— BEGIN —
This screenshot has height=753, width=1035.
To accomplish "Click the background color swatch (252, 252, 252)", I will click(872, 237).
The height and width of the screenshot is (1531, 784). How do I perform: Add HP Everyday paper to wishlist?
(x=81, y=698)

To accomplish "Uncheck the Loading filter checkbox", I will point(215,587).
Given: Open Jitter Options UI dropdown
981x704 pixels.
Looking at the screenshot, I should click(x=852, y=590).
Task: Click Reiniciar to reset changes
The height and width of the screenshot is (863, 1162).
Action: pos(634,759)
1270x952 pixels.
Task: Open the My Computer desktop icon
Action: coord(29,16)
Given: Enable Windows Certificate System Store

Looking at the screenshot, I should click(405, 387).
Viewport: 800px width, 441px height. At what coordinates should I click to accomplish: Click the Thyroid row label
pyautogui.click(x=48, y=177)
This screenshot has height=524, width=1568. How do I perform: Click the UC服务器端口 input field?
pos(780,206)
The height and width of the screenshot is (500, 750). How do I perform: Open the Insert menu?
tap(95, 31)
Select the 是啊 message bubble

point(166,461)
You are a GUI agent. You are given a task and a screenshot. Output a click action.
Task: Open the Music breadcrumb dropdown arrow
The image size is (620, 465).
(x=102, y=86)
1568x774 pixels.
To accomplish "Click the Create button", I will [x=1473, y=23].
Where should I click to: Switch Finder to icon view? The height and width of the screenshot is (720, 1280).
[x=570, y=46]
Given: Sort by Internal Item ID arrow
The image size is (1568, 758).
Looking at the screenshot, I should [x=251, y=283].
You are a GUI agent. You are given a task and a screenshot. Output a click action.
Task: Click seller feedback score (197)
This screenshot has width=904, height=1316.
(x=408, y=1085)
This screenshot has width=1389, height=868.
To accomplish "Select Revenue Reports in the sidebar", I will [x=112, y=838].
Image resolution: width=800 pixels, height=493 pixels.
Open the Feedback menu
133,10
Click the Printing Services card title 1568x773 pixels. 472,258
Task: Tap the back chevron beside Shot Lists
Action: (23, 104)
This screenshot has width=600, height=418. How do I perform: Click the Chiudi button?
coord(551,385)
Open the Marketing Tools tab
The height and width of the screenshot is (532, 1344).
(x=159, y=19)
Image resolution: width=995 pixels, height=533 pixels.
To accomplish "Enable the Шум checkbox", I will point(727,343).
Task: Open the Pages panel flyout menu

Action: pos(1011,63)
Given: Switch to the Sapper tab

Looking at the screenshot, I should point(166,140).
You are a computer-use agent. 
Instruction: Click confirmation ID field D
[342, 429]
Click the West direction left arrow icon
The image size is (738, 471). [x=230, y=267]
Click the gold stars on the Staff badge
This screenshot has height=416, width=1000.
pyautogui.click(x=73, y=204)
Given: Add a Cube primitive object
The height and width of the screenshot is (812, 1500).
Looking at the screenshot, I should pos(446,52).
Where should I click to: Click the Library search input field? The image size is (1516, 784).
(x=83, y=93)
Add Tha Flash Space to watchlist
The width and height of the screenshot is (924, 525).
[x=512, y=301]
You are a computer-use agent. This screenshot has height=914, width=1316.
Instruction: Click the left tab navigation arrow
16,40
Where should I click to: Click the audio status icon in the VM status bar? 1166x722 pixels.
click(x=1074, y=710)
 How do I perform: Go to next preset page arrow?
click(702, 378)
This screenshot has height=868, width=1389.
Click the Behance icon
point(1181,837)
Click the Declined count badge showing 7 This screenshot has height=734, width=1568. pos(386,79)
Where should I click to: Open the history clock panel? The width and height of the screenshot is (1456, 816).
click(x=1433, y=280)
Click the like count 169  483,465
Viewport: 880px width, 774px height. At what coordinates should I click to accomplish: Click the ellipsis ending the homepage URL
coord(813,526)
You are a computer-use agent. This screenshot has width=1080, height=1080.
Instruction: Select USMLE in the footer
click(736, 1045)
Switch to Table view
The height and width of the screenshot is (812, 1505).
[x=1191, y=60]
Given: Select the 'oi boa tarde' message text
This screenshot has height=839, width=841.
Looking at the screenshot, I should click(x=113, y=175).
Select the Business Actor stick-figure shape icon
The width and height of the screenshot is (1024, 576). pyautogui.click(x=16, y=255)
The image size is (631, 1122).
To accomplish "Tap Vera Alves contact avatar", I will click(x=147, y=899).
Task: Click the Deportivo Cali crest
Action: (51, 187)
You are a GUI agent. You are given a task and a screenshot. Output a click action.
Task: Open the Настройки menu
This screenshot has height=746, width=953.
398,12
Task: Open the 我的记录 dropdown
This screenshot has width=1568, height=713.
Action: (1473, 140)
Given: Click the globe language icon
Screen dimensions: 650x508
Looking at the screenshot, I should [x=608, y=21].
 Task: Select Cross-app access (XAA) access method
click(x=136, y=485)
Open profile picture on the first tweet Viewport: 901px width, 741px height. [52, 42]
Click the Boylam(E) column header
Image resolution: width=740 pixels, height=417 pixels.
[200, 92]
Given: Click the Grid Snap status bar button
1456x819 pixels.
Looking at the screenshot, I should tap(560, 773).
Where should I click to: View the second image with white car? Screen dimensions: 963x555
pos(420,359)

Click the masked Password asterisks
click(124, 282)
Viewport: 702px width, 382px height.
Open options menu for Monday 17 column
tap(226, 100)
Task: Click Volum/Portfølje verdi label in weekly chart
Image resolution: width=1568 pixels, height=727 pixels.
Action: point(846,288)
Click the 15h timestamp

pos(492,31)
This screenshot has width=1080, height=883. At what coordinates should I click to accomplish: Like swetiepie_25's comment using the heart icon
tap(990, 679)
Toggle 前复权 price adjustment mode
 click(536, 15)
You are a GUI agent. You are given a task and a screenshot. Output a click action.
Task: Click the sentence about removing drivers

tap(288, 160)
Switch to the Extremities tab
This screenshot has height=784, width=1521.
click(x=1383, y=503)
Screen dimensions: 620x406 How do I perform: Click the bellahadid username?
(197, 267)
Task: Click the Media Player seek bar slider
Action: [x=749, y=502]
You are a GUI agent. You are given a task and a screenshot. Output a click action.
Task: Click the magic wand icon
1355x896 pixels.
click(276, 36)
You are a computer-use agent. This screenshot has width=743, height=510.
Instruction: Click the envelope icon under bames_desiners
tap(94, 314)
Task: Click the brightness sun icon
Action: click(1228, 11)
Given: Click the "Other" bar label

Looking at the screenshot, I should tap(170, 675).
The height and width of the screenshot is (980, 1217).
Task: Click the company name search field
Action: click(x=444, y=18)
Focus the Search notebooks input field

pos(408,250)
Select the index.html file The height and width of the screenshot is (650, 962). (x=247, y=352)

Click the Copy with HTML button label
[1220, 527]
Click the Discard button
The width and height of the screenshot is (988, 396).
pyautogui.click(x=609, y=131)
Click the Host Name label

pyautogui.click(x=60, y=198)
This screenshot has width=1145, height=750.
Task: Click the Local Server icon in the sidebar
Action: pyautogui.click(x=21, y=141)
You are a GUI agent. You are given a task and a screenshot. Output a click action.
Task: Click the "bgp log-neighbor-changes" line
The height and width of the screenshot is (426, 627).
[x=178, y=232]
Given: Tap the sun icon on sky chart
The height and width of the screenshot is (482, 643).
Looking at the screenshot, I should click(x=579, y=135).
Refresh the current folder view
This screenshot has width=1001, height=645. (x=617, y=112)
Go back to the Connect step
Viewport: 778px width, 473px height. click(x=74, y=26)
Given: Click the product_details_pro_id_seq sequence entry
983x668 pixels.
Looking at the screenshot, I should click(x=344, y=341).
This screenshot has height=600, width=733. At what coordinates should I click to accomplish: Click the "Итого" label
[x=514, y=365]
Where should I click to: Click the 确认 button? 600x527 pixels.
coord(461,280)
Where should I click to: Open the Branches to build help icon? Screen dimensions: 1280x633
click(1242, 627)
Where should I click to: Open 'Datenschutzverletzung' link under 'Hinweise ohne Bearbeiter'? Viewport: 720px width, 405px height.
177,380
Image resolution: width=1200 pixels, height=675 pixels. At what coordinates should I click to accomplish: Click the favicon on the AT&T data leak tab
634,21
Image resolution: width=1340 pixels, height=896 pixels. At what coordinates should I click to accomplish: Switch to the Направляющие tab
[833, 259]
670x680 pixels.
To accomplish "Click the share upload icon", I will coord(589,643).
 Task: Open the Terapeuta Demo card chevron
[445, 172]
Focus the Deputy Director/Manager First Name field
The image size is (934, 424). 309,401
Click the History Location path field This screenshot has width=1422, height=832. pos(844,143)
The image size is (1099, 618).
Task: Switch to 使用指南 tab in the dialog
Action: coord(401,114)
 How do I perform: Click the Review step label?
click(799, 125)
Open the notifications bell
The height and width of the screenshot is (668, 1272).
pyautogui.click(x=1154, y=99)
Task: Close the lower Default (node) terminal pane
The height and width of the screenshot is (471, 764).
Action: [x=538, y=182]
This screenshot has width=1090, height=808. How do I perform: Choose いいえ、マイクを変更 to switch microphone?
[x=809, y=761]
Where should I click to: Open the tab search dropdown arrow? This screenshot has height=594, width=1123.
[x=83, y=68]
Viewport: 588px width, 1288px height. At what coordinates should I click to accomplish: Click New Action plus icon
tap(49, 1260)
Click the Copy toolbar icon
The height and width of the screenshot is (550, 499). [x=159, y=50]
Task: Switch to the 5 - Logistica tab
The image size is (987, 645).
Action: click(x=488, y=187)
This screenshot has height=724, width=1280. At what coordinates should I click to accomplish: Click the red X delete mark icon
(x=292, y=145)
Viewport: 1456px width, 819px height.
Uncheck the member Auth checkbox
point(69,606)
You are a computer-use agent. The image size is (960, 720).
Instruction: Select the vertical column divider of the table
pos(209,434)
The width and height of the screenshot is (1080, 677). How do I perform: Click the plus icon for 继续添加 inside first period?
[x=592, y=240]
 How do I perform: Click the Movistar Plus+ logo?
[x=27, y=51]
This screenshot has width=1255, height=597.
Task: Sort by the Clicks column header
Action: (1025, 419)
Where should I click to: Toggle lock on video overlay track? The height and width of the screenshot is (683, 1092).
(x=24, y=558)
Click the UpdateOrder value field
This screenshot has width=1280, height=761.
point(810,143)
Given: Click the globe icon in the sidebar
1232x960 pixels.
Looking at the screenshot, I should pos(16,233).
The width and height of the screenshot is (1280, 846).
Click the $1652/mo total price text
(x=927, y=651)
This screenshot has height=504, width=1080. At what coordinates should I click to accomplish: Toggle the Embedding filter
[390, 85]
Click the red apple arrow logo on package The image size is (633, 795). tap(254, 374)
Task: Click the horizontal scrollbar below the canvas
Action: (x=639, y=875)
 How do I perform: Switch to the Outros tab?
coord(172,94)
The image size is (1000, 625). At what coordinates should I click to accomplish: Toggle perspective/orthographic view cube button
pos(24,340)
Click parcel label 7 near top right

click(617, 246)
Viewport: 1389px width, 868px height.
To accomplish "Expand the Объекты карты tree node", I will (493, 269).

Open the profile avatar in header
— END —
§ **Exercise goal**
Please convert the lines from the start of the items through the line containing "Looking at the screenshot, I should click(x=852, y=590).", both included, into a numbered list, leaving out any blank lines.

§ **Problem solution**
1. This screenshot has height=753, width=1035.
2. To accomplish "Click the background color swatch (252, 252, 252)", I will click(872, 237).
3. The height and width of the screenshot is (1531, 784). How do I perform: Add HP Everyday paper to wishlist?
4. (x=81, y=698)
5. To accomplish "Uncheck the Loading filter checkbox", I will point(215,587).
6. Given: Open Jitter Options UI dropdown
7. 981x704 pixels.
8. Looking at the screenshot, I should click(x=852, y=590).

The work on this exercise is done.